**TASK TO CARRY OUT**
Give a verbatim copy of the lines below, minus the pictures.

**STORED DATA**
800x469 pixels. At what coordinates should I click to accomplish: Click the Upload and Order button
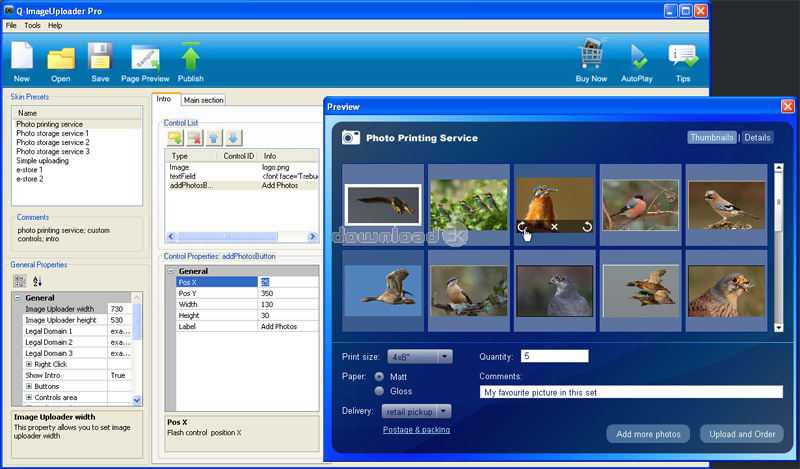click(740, 434)
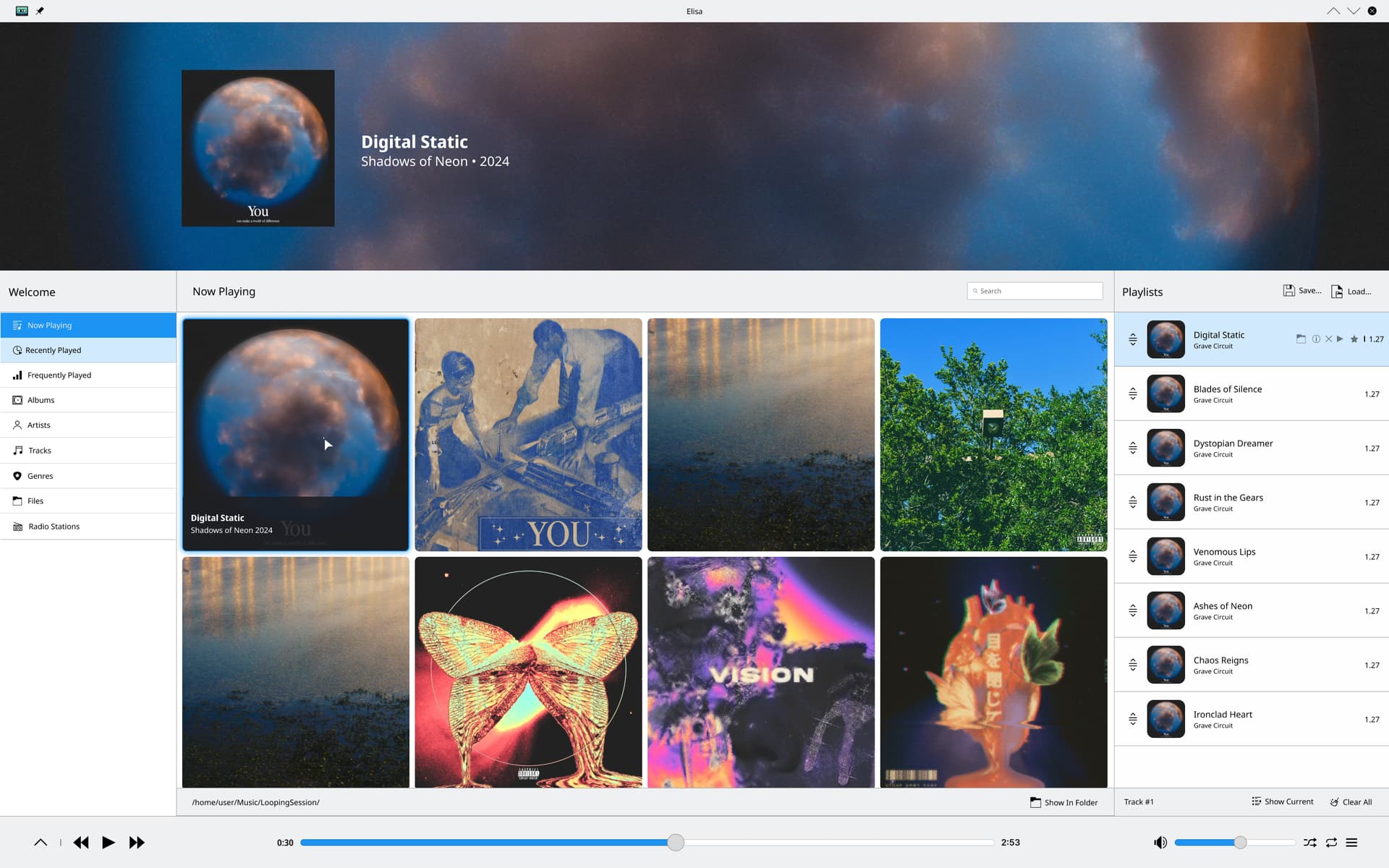The width and height of the screenshot is (1389, 868).
Task: Start playback with the play button
Action: [109, 842]
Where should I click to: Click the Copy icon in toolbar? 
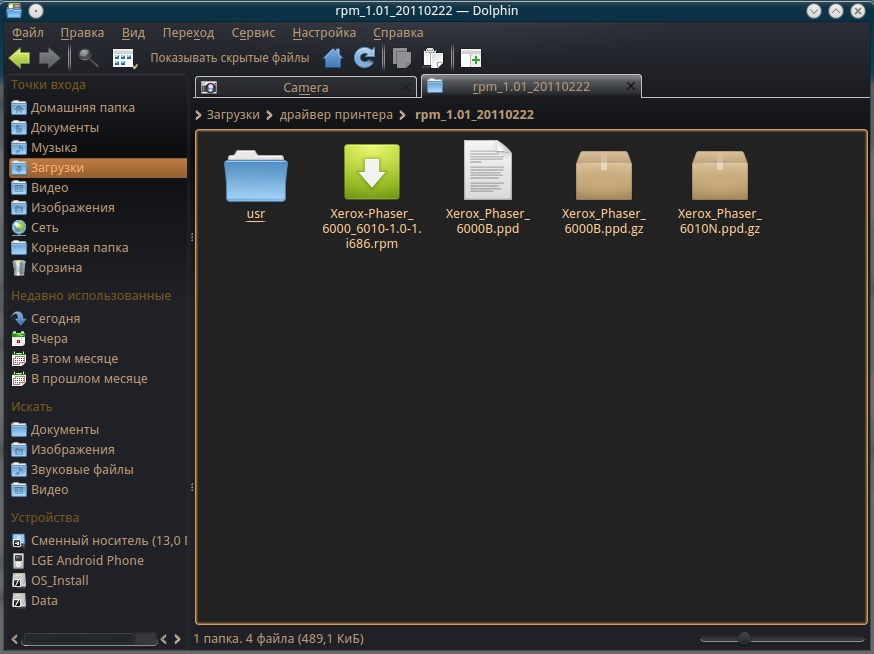[x=402, y=58]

**ANSWER SPACE**
800x469 pixels. At what coordinates should I click to accomplish: Click the Upload and Order button
click(740, 434)
The width and height of the screenshot is (1389, 868).
Task: Start playback with the play button
Action: [109, 842]
Where should I click to: Click the Copy icon in toolbar? 
[x=402, y=58]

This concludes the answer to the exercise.